Passage:
Now that we've got the data reliably divvied up, let's store that information in a few arrays -- just like we did in the last few projects -- in order to organize it for our dashboard.

In [12]:
# As long as it isn't too high, we still 
# want to use the BusStop list as a convenient
# set of starting points.

# But let's start by zeroing out the lists
# with each bus' data.  Note that I'm using
# square brackets [] -- this is a list,
# not a tuple, not a dictionary.

# Also:  We zero it out only once -- we want
# these lists to accumulate values.

busStopID = []
busStopName = []

busRouteID = []
busRouteName = []
busRouteDir = []
busRouteMins = []
busID = []

for each_Stop in BusStopDict:
    
    stopID = each_Stop["StopID"]
    stopName = each_Stop["Name"]
    
    BusPredictorRequest = BusPredictorURL + "?StopID=" + stopID
    BusETA = req.get(BusPredictorRequest, headers = papersPlease)

Problem details:
Answer these about the bus stop passage above:
1. What kind of brackets does the code use for the empty collections, and what kind of collection does that make?
2. How many times are the lists zeroed out?
3. What is added to BusPredictorURL to build BusPredictorRequest?

Available data:
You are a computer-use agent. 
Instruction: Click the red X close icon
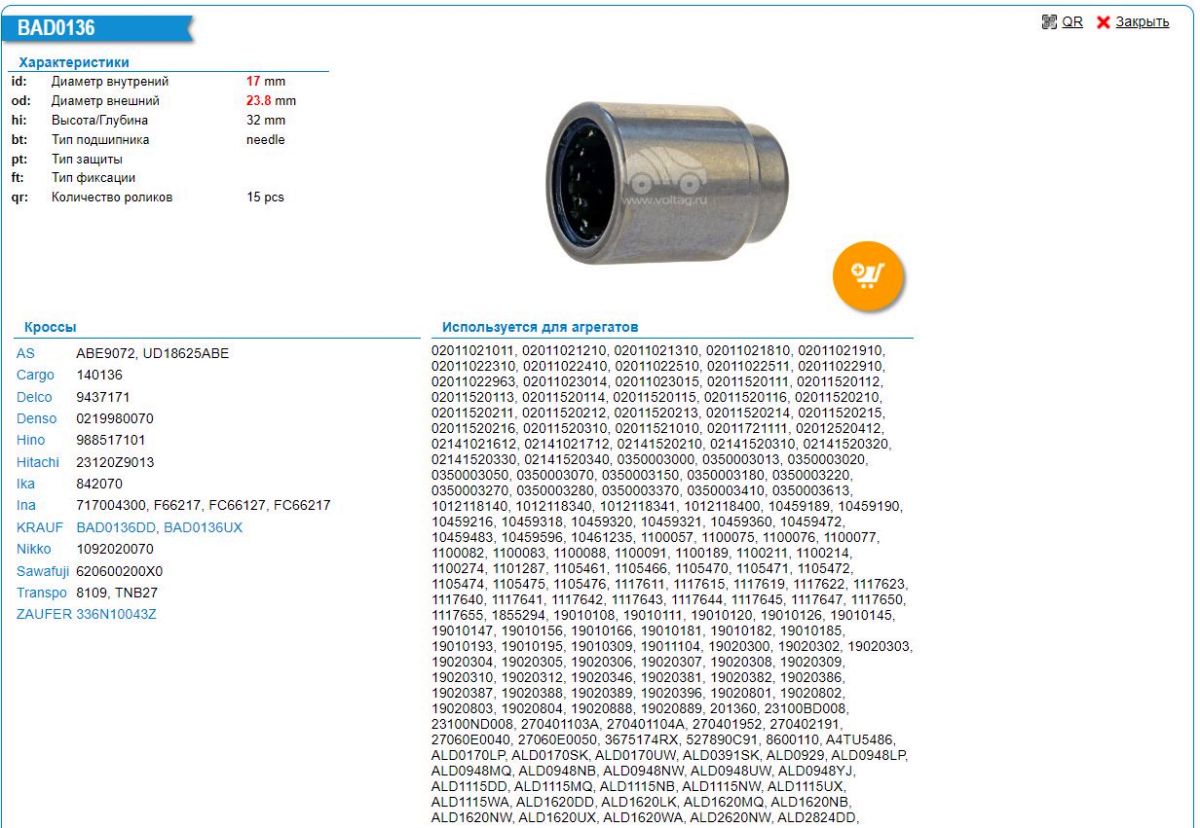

Result for this task:
1. Square brackets [], which make a list (not a tuple or a dictionary).
2. Only once, so the lists can accumulate values.
3. "?StopID=" followed by the stop's ID (stopID).